L'université de Delhi, déjà accusée d'avoir jeté aux ordures du matériel radioactif ayant provoqué cette semaine la mort d'un ouvrier, était sur la sellette vendredi après les déclarations d'un enseignant affirmant que 20 kg de déchets nucléaires y sont toujours enterrés.

Cette affaire met en lumière l'absence d'information et de transparence en matière de déchets dans un pays qui s'apprête à investir des milliards dans l'énergie nucléaire, selon les observateurs.

Le Comité indien de régulation de l'énergie atomique (AERB) a annoncé vendredi avoir suspendu la licence permettant à la faculté de manipuler des produits toxiques dans son laboratoire de chimie.

«Les universitaires et les étudiants ne peuvent utiliser le laboratoire tant que nous ne leur en donnons pas la permission», a déclaré à l'AFP Ompal Singh, le secrétaire de l'AERB, ajoutant que l'organisme allait enquêter sur les révélations mettant en cause la gestion des déchets de l'université.

Une «action stricte» sera prise si des déchets toxiques sont retrouvés sur le campus qui compte 300 000 étudiants, a-t-il prévenu, sans plus de détails.

Selon Ramesh Chandra, professeur au département de chimie, cité par le quotidien Times of India, ses confrères de la faculté de physique ont enterré il y a vingt ans des déchets radioactifs après avoir utilisé des produits dangereux pour des expériences.

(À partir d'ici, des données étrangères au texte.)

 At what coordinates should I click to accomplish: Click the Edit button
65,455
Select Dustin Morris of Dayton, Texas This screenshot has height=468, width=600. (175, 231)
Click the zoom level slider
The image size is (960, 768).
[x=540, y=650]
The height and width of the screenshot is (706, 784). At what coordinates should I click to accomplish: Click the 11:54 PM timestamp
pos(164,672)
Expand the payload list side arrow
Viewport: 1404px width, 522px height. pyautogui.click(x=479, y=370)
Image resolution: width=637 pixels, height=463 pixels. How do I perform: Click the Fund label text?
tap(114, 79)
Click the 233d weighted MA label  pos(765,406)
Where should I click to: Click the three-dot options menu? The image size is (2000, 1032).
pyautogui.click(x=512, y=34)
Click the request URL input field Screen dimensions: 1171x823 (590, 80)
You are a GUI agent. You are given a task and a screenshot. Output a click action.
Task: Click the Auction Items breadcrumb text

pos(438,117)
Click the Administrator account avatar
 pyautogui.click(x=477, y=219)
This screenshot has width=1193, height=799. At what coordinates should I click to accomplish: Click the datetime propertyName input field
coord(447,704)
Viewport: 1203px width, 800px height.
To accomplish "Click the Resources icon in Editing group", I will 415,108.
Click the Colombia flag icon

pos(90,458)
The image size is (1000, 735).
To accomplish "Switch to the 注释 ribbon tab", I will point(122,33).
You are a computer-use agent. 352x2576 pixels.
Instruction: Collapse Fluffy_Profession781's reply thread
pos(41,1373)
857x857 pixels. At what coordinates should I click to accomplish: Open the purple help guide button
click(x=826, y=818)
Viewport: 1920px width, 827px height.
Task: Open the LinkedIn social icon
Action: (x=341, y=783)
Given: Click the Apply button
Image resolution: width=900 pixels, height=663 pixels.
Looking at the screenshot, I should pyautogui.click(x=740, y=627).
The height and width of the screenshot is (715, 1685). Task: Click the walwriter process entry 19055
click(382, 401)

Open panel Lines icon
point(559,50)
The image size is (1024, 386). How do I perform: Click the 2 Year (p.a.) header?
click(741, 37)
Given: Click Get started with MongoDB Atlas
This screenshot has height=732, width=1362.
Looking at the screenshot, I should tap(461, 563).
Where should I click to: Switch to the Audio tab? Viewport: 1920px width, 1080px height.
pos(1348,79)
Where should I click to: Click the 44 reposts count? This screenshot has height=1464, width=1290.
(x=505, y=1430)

«Même si cela remonte à vingt ans, les atomes enterrés de ces substances, comme l'uranium, pourraient toujours être actifs», s'alarme-t-il.

Contactée par l'AFP, l'université n'a fait aucun commentaire et le Pr Chandra n'était pas disponible dans l'immédiat.

Ravi Agarwal, directeur de l'ONG environnementale «Toxics Link», a dénoncé des actes de pure négligence: «il est difficile de croire que des professeurs d'une université certifiée n'aient pas été au courant de la dangerosité des produits», a-t-il commenté auprès de l'AFP.

L'université de Delhi est en outre déjà mise en cause dans une enquête sur des déchets radioactifs découverts voici deux semaines sur un chantier de recyclage des métaux usés à New Delhi.

La police a révélé jeudi qu'une machine contenant des déchets toxiques et cédée par le laboratoire de chimie à différents revendeurs de métaux était responsable de la mort d'un ouvrier de 35 ans lundi.

La faculté avait importé en 1980 cet appareil utilisant une source émettrice de rayonnement gamma mais elle avait cessé de l'utiliser en 1985. Elle s'en est débarrassé en février.

Les revendeurs ont démonté la machine et au cours de leur opération, ils ont enlevé le revêtement en plomb, s'exposant à une radiation, selon la police.

L'affaire a débuté mi-avril par l'hospitalisation de sept personnes travaillant sur le chantier qui présentaient des symptômes d'exposition à des radiations. Les six autres personnes sont toujours hospitalisées.

Dans 15 échoppes situées sur le site, des experts du Centre de recherche atomique Bhabha (BARC) ont découvert du cobalt 60, un élément chimique utilisé en médecine pour la radiothérapie et dans l'industrie où ses rayons servent à stériliser du matériel.

Pour M. Agarwal, cette affaire souligne «le manque d'infrastructures pour l'élimination des déchets radioactifs» en Inde. «Nous avons besoin d'une plus grande transparence et d'une information du public, d'autant que l'Inde s'apprête à augmenter le nombre de ses réacteurs nucléaires», a-t-il ajouté.

L'Inde voudrait porter la part du nucléaire dans la production d'électricité à 25% à l'horizon 2050, contre 3% actuellement.